One of the consequences of a warming planet is more heatwaves, and more heatwaves that are hot enough to kill. Those deadly heatwaves are set to keep growing in number, according to a new study.

Researchers compared projected temperatures with data from past heatwaves and found that a massive 74 percent of the world's population could be exposed to potentially deadly heatwaves by 2100, if carbon gas emissions continue to rise at the current rates.

If the nations of the world successfully cut back on the amount of carbon getting into the atmosphere, we're still looking at 48 percent of the people on the planet dealing with heatwaves that can kill in the next 80 years or so, according to the team from the University of Hawaii.

They also put together a web app showing how the situation could get worse as temperatures rise across the globe.

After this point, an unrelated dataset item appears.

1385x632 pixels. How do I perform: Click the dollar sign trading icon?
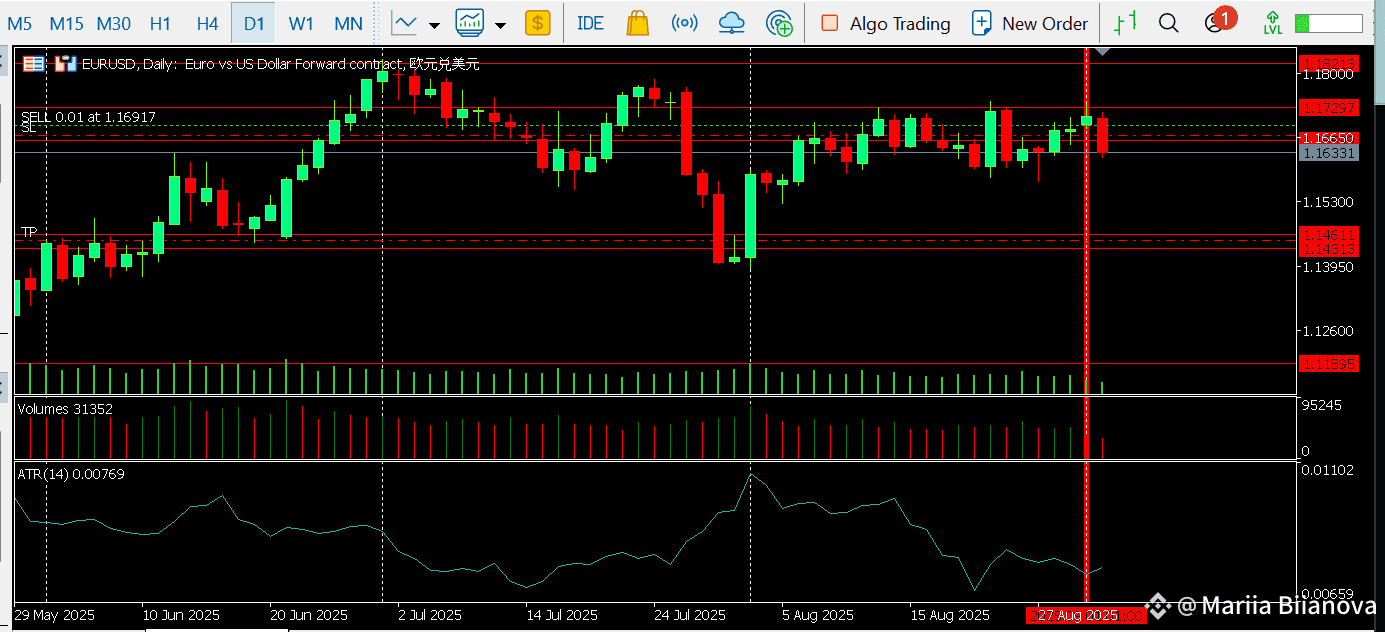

"We are running out of choices for the future," says lead researcher, Camilo Mora. "For heatwaves, our options are now between bad or terrible."

"Many people around the world are already paying the ultimate price of heatwaves, and while models suggest that this is likely to continue, it could be much worse if emissions are not considerably reduced."

For the study, the team combed through 30,000 relevant references in publications from 1980 to 2014 to find information about deadly heatwaves of the past, including the 2003 European heatwave that claimed 70,000 lives and the 2010 Moscow heatwave responsible for around 10,000 deaths.

From their data the researchers picked out 783 deadly heatwaves covering 164 cities and 36 countries, using them to identify a temperature and humidity threshold beyond which heatwaves start to become killers.

The threshold varies from place to place, and depends on the way temperature combines with humidity and other factors like wind speeds, but the experts say people have died in temperatures as low as 23°C (73.4°F).

At the moment, about 30 percent of the world's population gets exposed to heatwaves beyond this threshold for 20 days or more every year, the researchers say, but much worse could be to come.

For humans, our core body temperature needs to be around 37°C (98.6°F), otherwise problems start happening – problems that can be fatal if the body temperature goes much higher.

And it's the most vulnerable people on the planet who don't have the shelter or the technology to protect themselves from the heat.

Atmospheric scientist Daniel Mitchell, from the University of Oxford in the UK, wasn't involved in the research but thinks it leaves out some relevant factors that contribute to mortality rates, such as city design and available medical support.

"There are lots of things that can lead to mortality that have nothing to do with the climate," he told Kendra Pierre-Louis at Popular Science.

However, Mitchell does agree that the study brings up some necessary points and is "a good step in the right direction".

According to Camilo Mora we're going down a path "that will become increasingly dangerous and difficult to reverse" if we don't start making serious cuts in our production of greenhouse gases.

"Actions like the withdrawal from the Paris agreement is a step in the wrong direction that will inevitably delay fixing a problem for which there is simply no time to waste," he says.

The research has been published in Nature Climate Change.